SMM Estimator for Copulas

Summary

Oh and Patton (2011) develop a simulation-based estimator for copula model parameters that matches simulated rank dependence measures (Spearman’s rank correlation and quantile dependence) to their sample counterparts. This approach is valuable when: (1) the copula likelihood is unavailable in closed form (e.g., factor copulas), (2) the researcher wants to target specific dependence features, or (3) GMM is infeasible because the mapping from parameters to dependence measures has no closed form. The estimator nests both GMM and standard MM as special cases and applies to both iid and time series data.

Overview

Standard estimation of copula models relies on maximum likelihood or two-stage (IFM) methods, but these require the copula density in closed form. Many flexible copula models — particularly factor copulas and high-dimensional specifications — lack tractable densities. Moreover, in financial applications the copula model is often used to price derivatives (CDOs, CDS), and it may be more natural to calibrate parameters by matching dependence measures that are directly relevant to pricing.

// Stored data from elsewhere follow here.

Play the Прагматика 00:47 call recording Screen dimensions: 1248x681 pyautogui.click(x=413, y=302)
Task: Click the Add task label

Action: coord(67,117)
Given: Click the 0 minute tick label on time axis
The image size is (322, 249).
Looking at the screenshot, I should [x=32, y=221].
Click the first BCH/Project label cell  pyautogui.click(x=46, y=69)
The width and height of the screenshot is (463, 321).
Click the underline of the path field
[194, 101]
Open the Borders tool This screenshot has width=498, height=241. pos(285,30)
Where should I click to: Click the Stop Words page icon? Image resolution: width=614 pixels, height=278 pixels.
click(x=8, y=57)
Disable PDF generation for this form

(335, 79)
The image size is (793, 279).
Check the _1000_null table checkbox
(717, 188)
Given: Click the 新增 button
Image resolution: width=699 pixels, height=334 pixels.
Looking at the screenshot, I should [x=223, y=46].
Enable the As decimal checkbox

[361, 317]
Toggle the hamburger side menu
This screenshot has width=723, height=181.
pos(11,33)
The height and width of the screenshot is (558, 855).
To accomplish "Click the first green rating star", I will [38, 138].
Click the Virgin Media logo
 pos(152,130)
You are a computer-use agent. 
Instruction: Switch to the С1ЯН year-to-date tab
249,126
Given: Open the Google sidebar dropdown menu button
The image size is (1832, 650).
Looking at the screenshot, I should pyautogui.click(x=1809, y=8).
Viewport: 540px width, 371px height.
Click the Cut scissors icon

The Oh-Patton SMM estimator addresses this by using only “pure” dependence measures as moments — measures that are functions solely of the copula and unaffected by the marginal distributions.

Data Generating Process

The DGP allows each variable to have time-varying conditional mean and variance, governed by parametric models:

Definition: Data Generating Process (Oh & Patton DGP)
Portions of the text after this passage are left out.